Klima- und Umweltnotstand! Verbrauch hinterfragen

14. Juni 2019 Eckpunkte Kommunalwahlprogramm 0

Nachhaltigkeit

Die ökonomische Aspekte bei Nachhaltigkeitsentscheidungen müssen hintenan gestellt werden. Natürliche Ressourcen lassen sich nur einmal verbrauchen, hierbei sollten alle relevante Entscheidungen die möglichen Auswirkungen bis mindestens auf die siebte Generation berücksichtigen.

Flächenversiegelung

Kein weiterer Neuausbau von Kreisstraßen soll gefördert werden, sondern ein Rückbau von wenig frequentierten Kreisstraßen in Betracht gezogen werden. Der Ausbau von Tiefgaragen statt oberirdischer, asphaltierter Stellplätze muss gefördert werden.

Anstatt in die Breite soll in die Höhe gebaut werden, bestehende Gebäude können zum Teil mit wenigen Mitteln aufgestockt werden.

Umwelt

Der Schutz des Ebersberger Forstes steht an erster Stelle vor dem Ausbau von Windkraftanlagen und Straßen, wir schließen uns hiermit dem Standpunkt der Naturschutzabteilung des Landratsamtes an.

Zusätzlich fordern wir eine ökologische Aufwertung des Forstes, z.B. durch Moorflächen
und Brutstellenangebote für Wildvögel und Fledermäuse.

Sollten dennoch Windkraftanlagen im Ebersberger Forst gebaut werden, ist eine maximale Nutzung anzustreben (30 Anlagen bis 2030). Die 10H-Regelung blockiert Klimaschutz. Wir wiederholen deshalb die Forderungen nach der Aufhebung der 10H-Regelung und für den Ausbau der Windkraft im Landkreis unter Mitwirkung und Beteiligung der Bürgerinnen und Bürger.
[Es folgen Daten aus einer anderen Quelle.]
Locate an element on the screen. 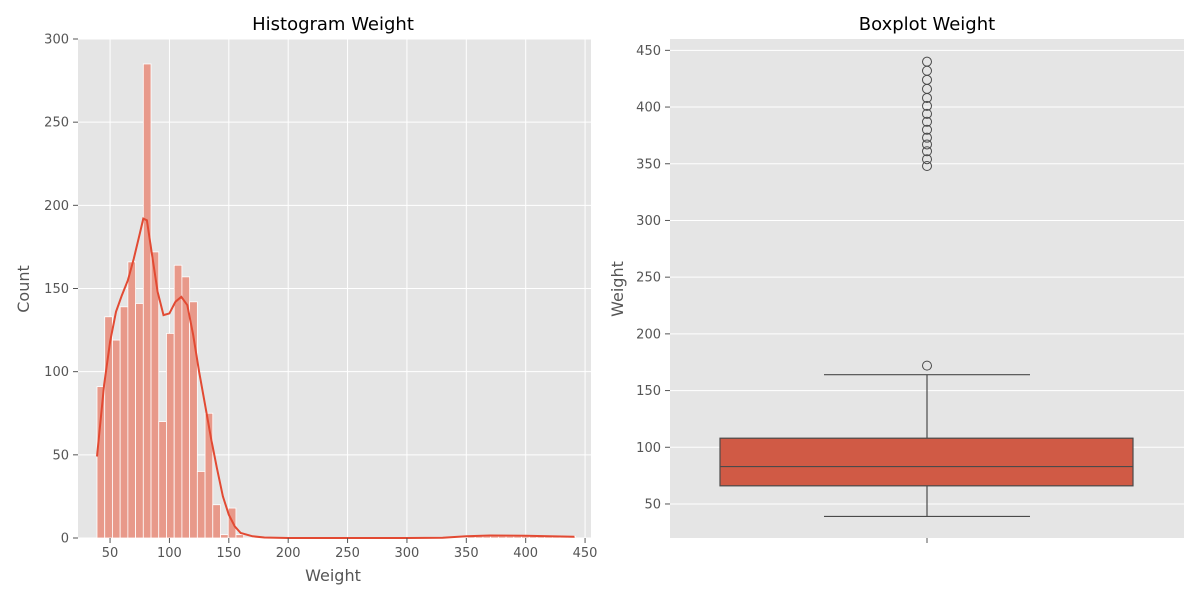 This screenshot has height=600, width=1200. histogram-y-tick-label: 150 is located at coordinates (56, 290).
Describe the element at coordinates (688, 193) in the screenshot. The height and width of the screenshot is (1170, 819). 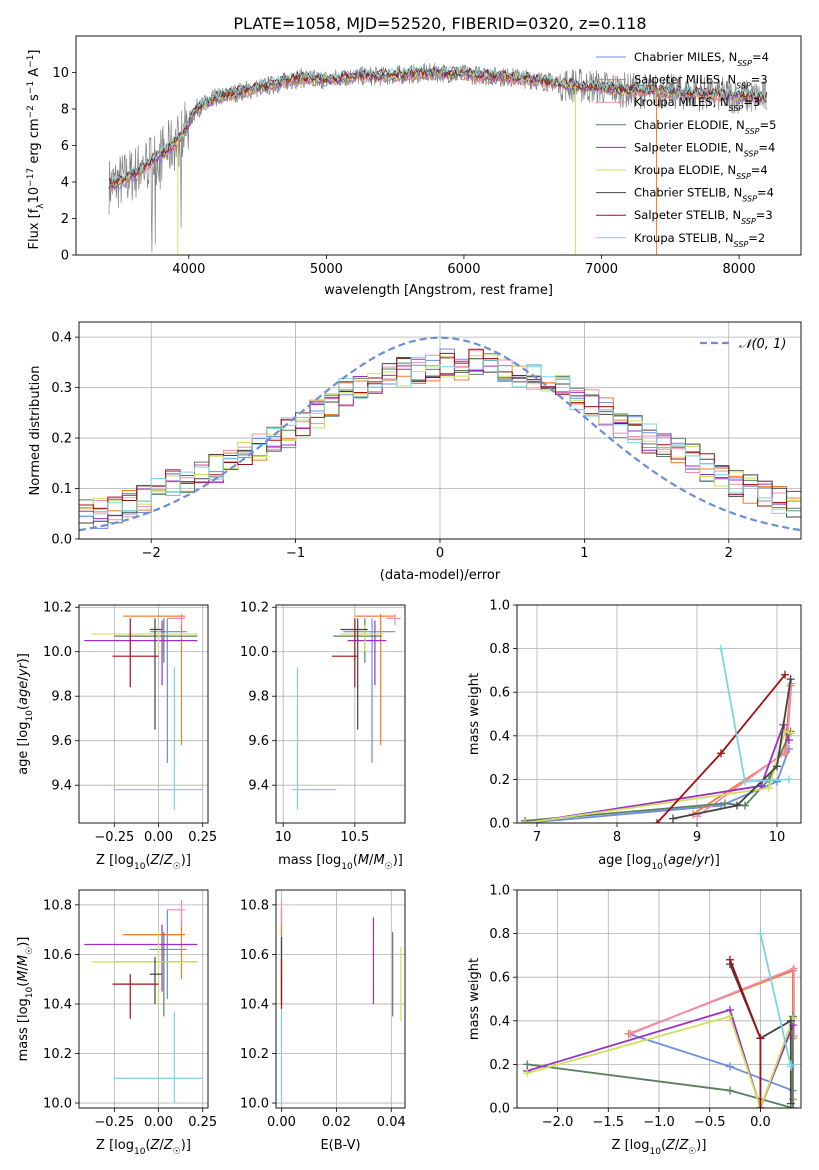
I see `legend-text: Chabrier STELIB, N` at that location.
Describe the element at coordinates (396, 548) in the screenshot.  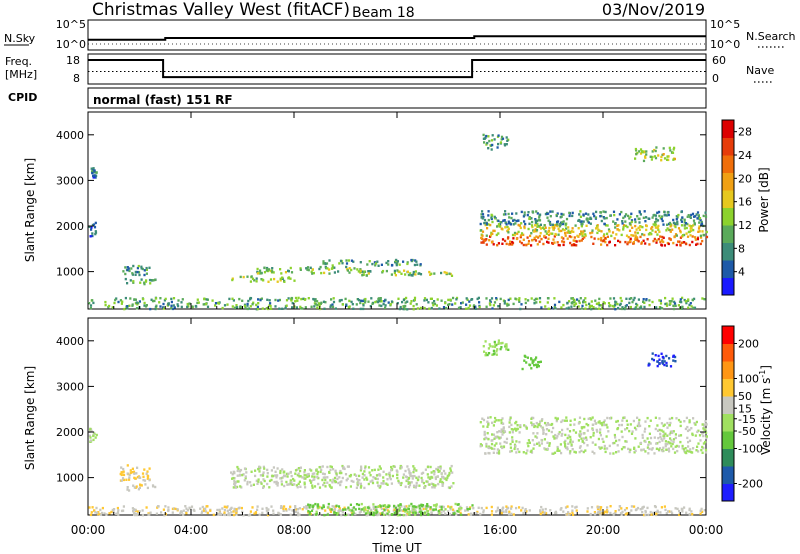
I see `x-axis-title: Time UT` at that location.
Die Konzentrationsflächenplanung ist fortzusetzen mit dem Zusatz, dass Kommunen in ihrem eigenen Ausbau nicht behindert werden sollen

Landwirtschaft

Die bestehenden landwirtschaftlichen Bauten dürfen nicht weiterhin in die Außenbereiche der Gemeinden verdrängt werden. Die landwirtschaftliche Betriebe müssen innerorts erhalten und nicht in teuren Gewerbe- oder Wohnraum verwandelt werden.
Der Reitsport sollte nicht der Landwirtschaft gleichgestellt sein und die gleichen Vorteile bei Neubebauung genießen dürfen.

Artenvielfalt und Insektenschutz

Es müssen vermehrt wilde Grün- und Forstflächen geschaffen werden.

Aktuell wird vorwiegend die Haltung der Honigbienen gefördert, dadurch entsteht ein Ungleichgewicht (Futterneid) zu Lasten der Wildbienen, Schmetterlingen und anderen Insekten. Daher fordern wir eine restriktive Vergabe an Imkerplätzen, wobei eine Bevorzugung von Bio-Imkern vorausgesetzt wird. Die bestehenden Imker sollen die Auflage bekommen, hochwertige Wildnistplätze bereitzustellen.

Energie

Die aktuelle Arbeit der Energieagentur ist anzuerkennen und sollte unterstützt werden. Der Wechsel zu regionalen, kommunal verwalteten Stromanbietern muss begünstigt und belohnt werden.

Über z.B. Eberwerk können Anreize für sparsamen Verbrauch geschaffen werden, z. B. keine Grundgebühr oder die Stärkung von autarken Energiehaushalten.

Wir verlangen ein Verbrauchsmonitoring und die Erfassung nach Art des Energieverbrauchs für Kommunen, es sollen die Kommunen belohnt werden, die einen sparsamen Verbrauch haben bzw. selbst Erzeuger von Energie sind.

Plastik, Abfall, Ressourcen

Wir fordern, den Einsatz von Plastik im Landratsamt drastisch zu reduzieren.

Zudem sollte das Landratsamt verpackungsfreie Läden unterstützen, z.B. durch Bereitstellung von Räumlichkeiten, Einladung zum runden Tisch, als Kunde und Multiplikator.